Die Meta Glasses haben die gleichen technischen Daten wie die Ray-Ban Meta (Snapdragon AR1 Gen 1, 12-MP-Kamera, 8h Akkulaufzeit). Der Hauptunterschied: kein Ray-Ban-Logo, neue Fassungen (Adventurer, Fury, Starfire) und ein um 110 Euro reduzierter Einstiegspreis. Gleiche Technologie, andere Markenpositionierung.
Sind Meta Glasses in Europa erhältlich?
Ja, Meta Glasses sind über die offizielle Meta-Website und in verschiedenen physischen Partnergeschäften erhältlich. Die Preise variieren je nach Markt (ca. 309€ für Adventurer und Fury, 419€ für die Starfire by Kylie).
Haben Meta Glasses ein eingebautes Display?
Nein. Die Meta Glasses haben kein Display. Sie sind keine Augmented-Reality-Brillen. Sie funktionieren als Audio- und KI-Begleiter: Kamera, Mikrofone, Lautsprecher und Zugang zu Meta AI über eine dedizierte Taste.
Wie lange hält der Akku der Meta Glasses?

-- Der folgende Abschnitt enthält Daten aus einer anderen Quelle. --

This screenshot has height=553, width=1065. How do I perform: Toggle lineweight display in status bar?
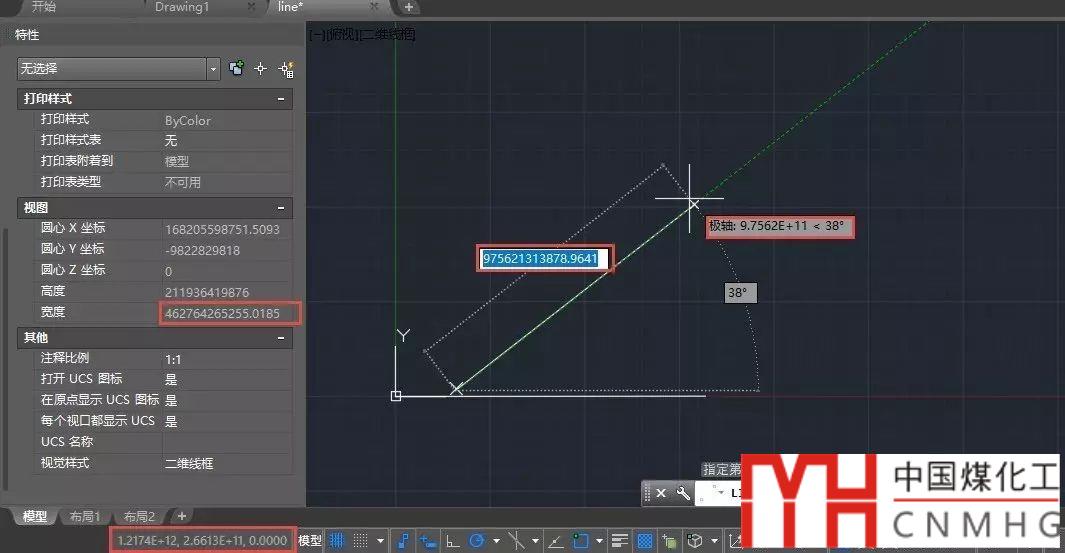620,541
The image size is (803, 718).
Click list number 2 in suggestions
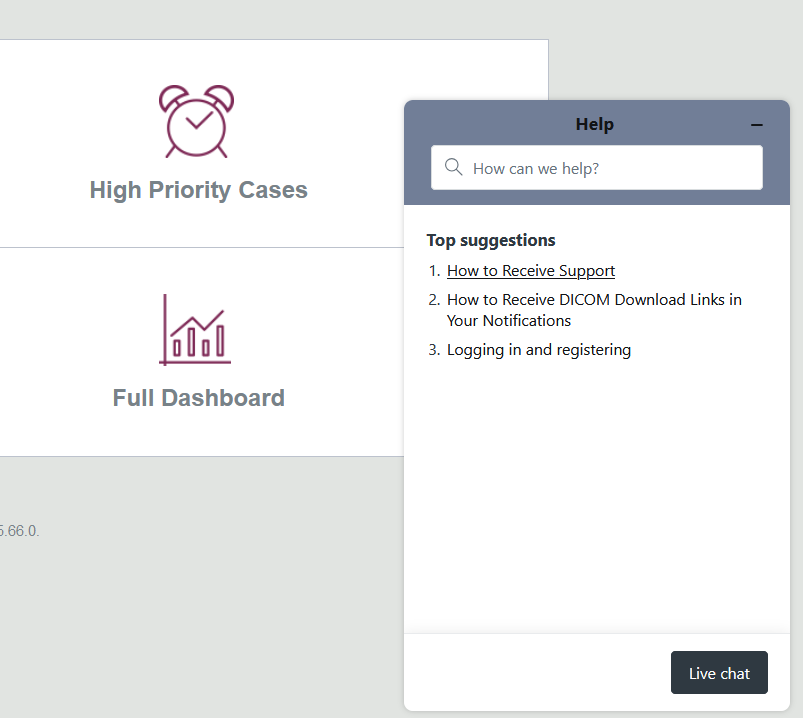tap(434, 300)
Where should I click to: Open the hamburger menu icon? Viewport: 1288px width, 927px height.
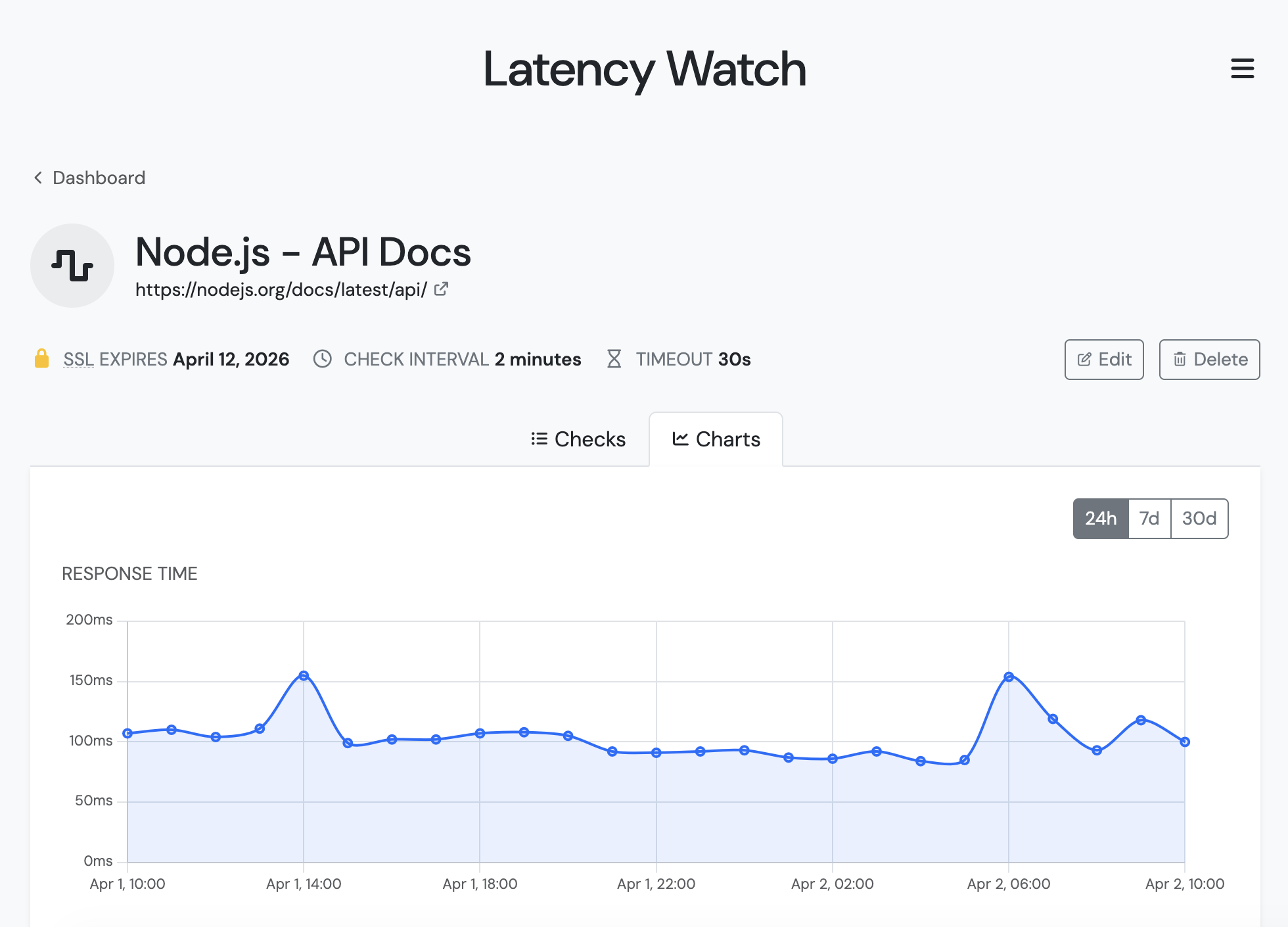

Die Meta Glasses bieten über 8 Stunden Dauerbetrieb. Das mitgelieferte Ladecase verlängert die Nutzungsdauer um bis zu 40 weitere Stunden — genug für mehrere Tage ohne Steckdose.
Können die Gläser der Meta Glasses personalisiert werden?
Ja. Meta bietet 26 verschiedene Kombinationen aus Tönungen und Gläsern: Korrektiv-, Polarisations- und Sonnengläser. Die Nasenpädchen sind bei allen Modellen verstellbar, eine nennenswerte Verbesserung gegenüber den Vorgängermodellen.